Thank you Secrets! You should definitely give it a try. I love the power of the repeated refrain.
the first one really made me laugh!
I liked the first one too!
I really enjoyed this form. And your poem was far greater than the others! 😘😘 Exquisite.
Thank you Kristian! Stay well and be happy as the warmth is on its way!
Excellent example of an interesting and very expressive style. I like the mood of the poem and the images you’ve created especially of walking through the mud and uncertain ground in the dark of night. Takes my mind back to places I had long forgotten. All the best to you my brother!
FBC.
Thank you for your insight and kind words, Francisco! I am so appreciative of all your unfailing support and wisdom. Stay well and be happy!
You’re very welcome my friend! All the best,
FBC.
I like this style as well; I wonder what motivates a poet to come up with their own unique style?
I like the message of teamwork from your poem. we are so much more powerful when we work together.
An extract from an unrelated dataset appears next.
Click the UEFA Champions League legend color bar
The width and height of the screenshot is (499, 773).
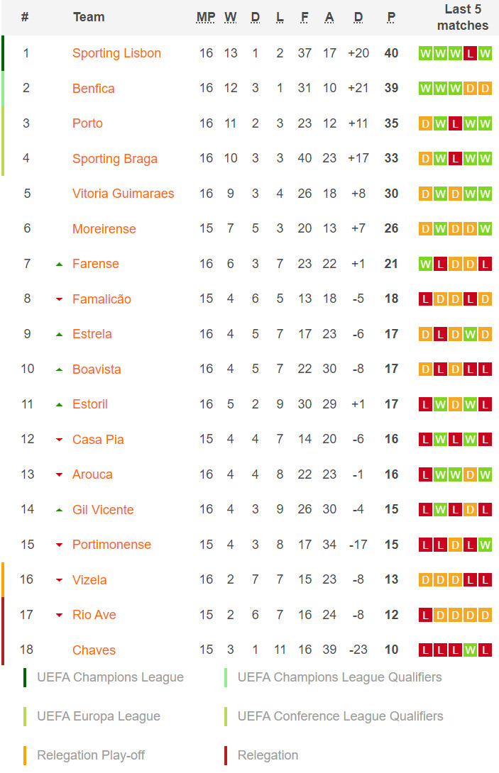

and I agree with Beth, the first one is quite humorous 🙂
I would assume the attempt to create an original style comes from simply pushing the limits of what is known. A desperate need to be challenged maybe. I liked the form too. It was fun and challenging. Robert Brewer is the “poet in residence” for Writer’s Digest. He does have a fabulous way of tying humor into his works. Thanks for all the support, Q!
I’ll keep my eyes out for the Osbourne style. Brewer sounds like a modern day Ogden Nash!
Brewer has a great style. You see a lot of his verses in the series. I always enjoy his perspective and fun with a form.